Hungarian Radio has just packed its microphones and recorders and left Esterhazy Palace, which was once home to Europe’s oldest radio station and the residence of the president of the country.
Music still resonates throughout the building from the iconic Studio 6 designed in 1935 by the Nobel-prize biophysicist Georg von Bekesy.
He later became a university professor specialising in sound waves and how we hear.

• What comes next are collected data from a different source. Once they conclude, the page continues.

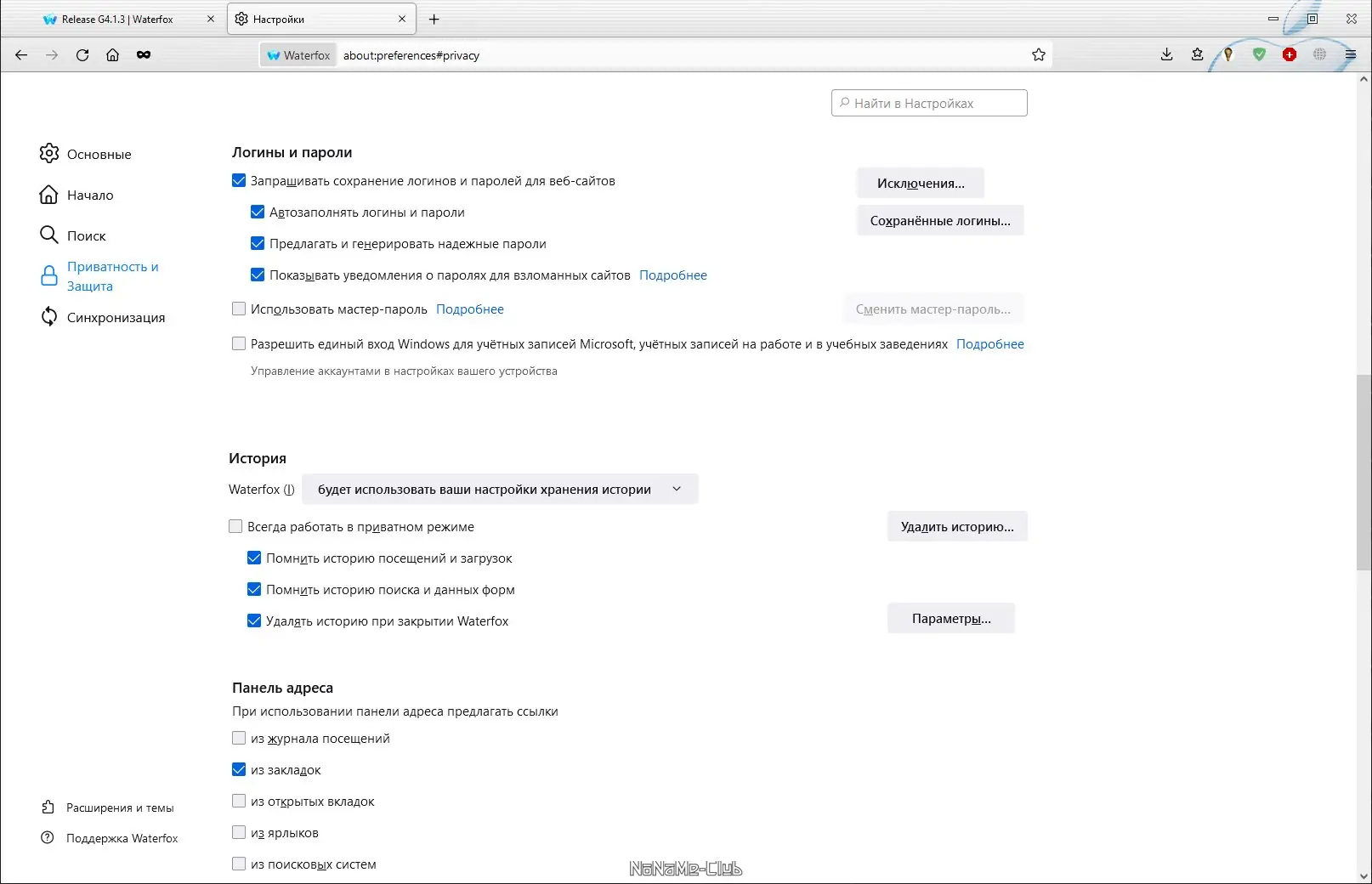Click the red plus extension icon
The image size is (1372, 884).
(1290, 55)
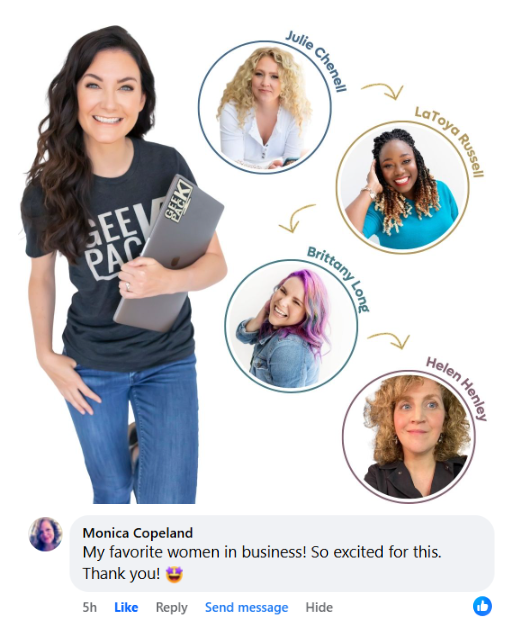The image size is (520, 630).
Task: Click the star-eyes emoji in the comment
Action: tap(174, 574)
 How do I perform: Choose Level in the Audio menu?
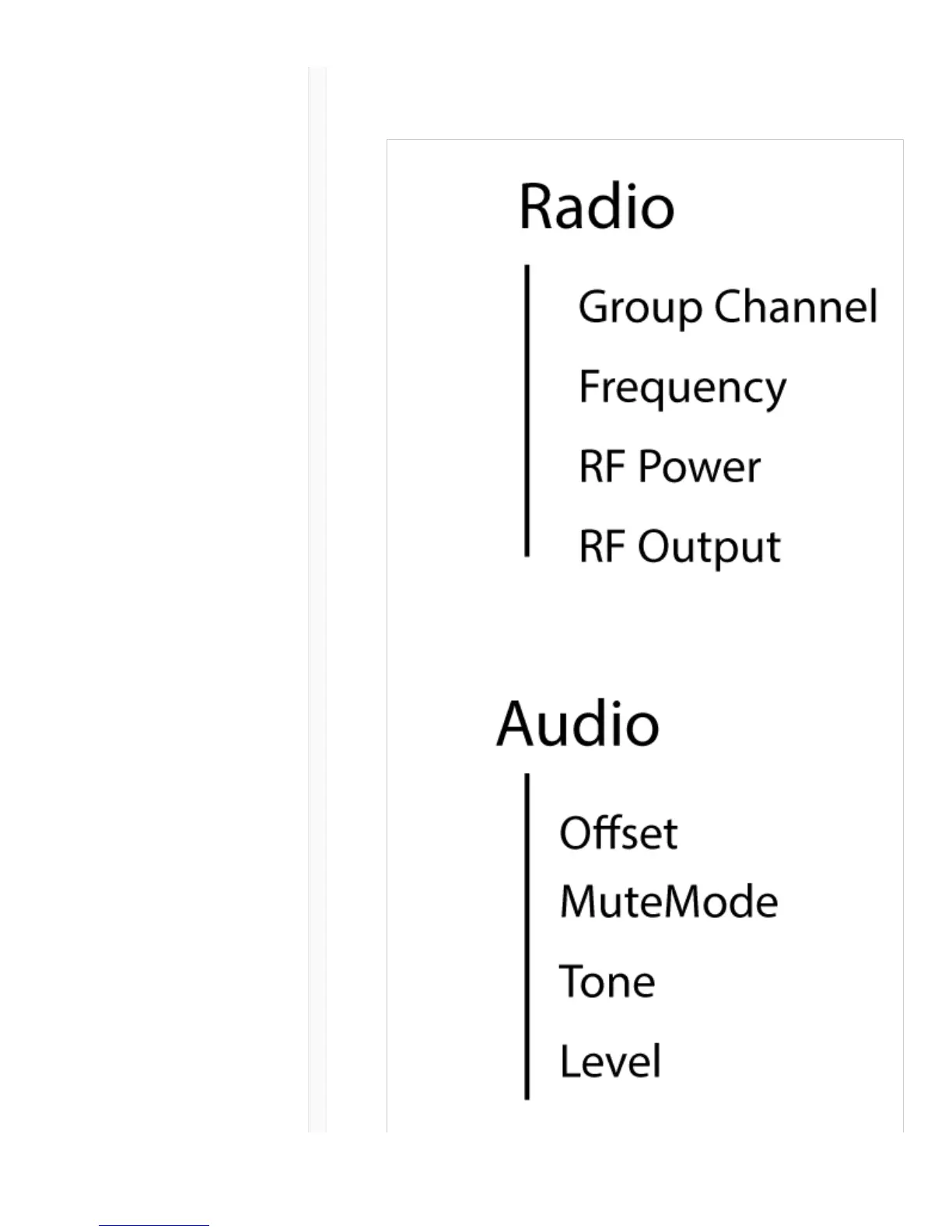(610, 1061)
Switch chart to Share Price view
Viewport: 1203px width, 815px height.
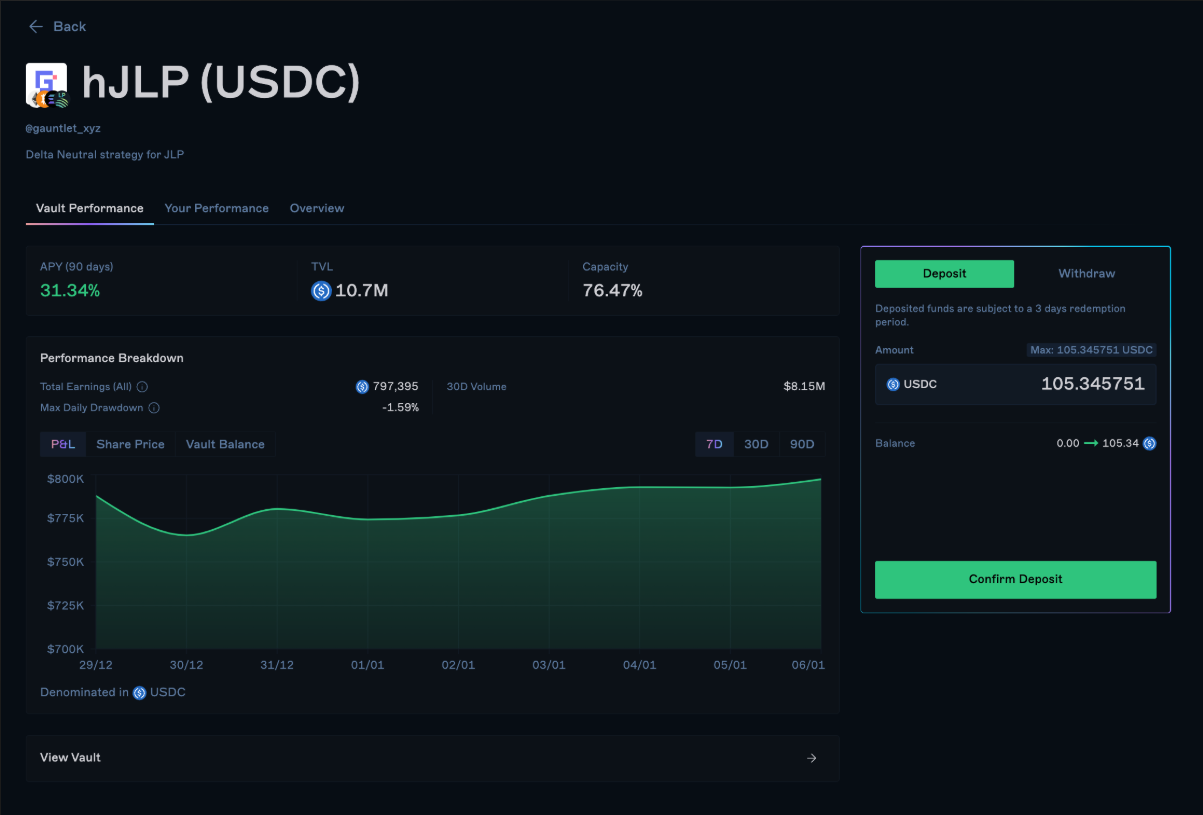[130, 444]
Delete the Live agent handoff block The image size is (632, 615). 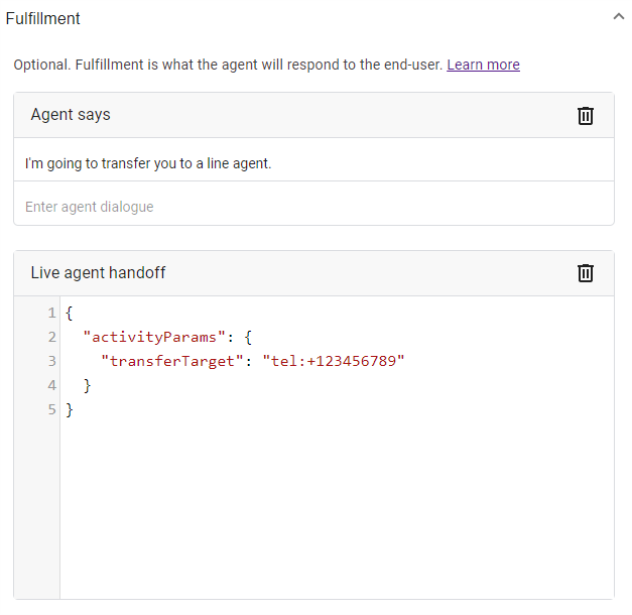point(585,273)
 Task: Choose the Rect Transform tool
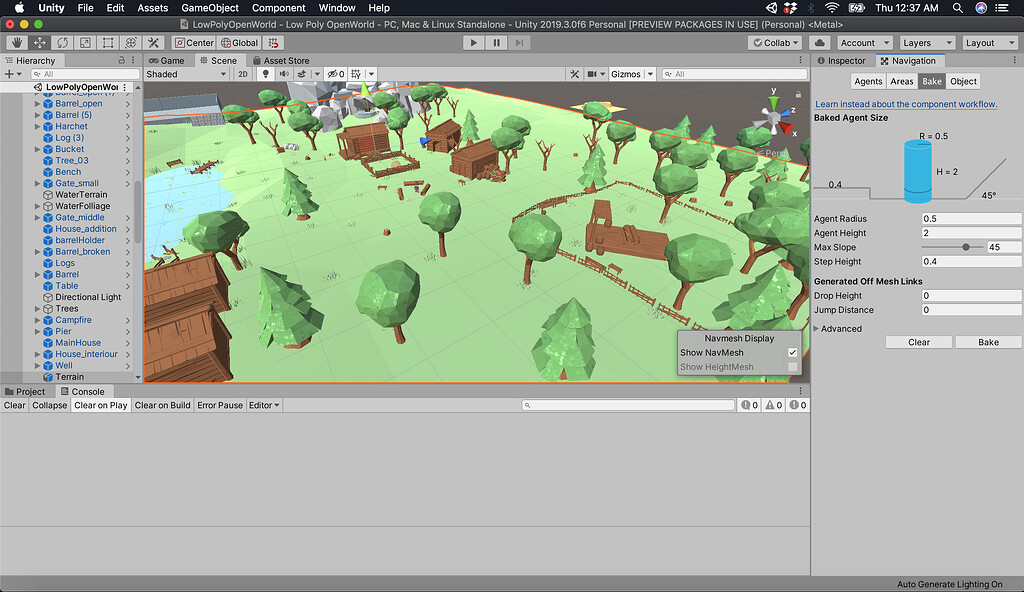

“The acoustics of this studio are very good. The reason for that is the special wooden panels on the wall and the ceiling. The shaping of the panels is very tricky. There are many triangular gaps in the wall. These gaps help to create a clear acoustic ambiance. The studio is ideal either for recording or live concerts with an audience,” explained Tamas Vasary Honorary Music Director of Hungarian Radio
Otto Klemperer was the most famous conductor between 1947 and 1948. The orchestra had been founded four year earlier by Ernst von Dohnanyi. Many Jewish musicians owe their life to the orchestra in the Second World War.
“In the spring of 1945, after the war we had to remove the debris of the building and bodies of horses from the courtyard of the radio station. Everyday life in the station recovered soon so Otto Klemperer came to Budapest in 1947 to lead the orchestra,” s aid Attila Boros, music historian
Architectural styles coexist. It is an aristocratic building but there is puritan simplicity – the mark of communism. The bunker studios were top secret.
Secret police tapped the phone lines of Hungarian radio, a practice that lasted from 1957 until the transition to democracy in the beginning of the 1990s.
Piroska Debrenti worked as a newsreader during the 1956 uprising. She recalled the first day of the revolution on October 23 1956:
“We could hear gunfire and we saw young soldiers in the courtyard of the studio building. We didn’t see weapons on the soldiers. They were due to finish their service two weeks later, but were here to protect the radio station. All of them were shot dead,” she said.
The media scene was about to change with the arrival of television but not before Hungarian radio played an historic role providing commentary from the football match of the century.
Puskas’ Golden Team beat England 6-3 at Wembley – England had not been beaten for over 90 years at home. That night and the magic of the Magyars left an indelible print on English football.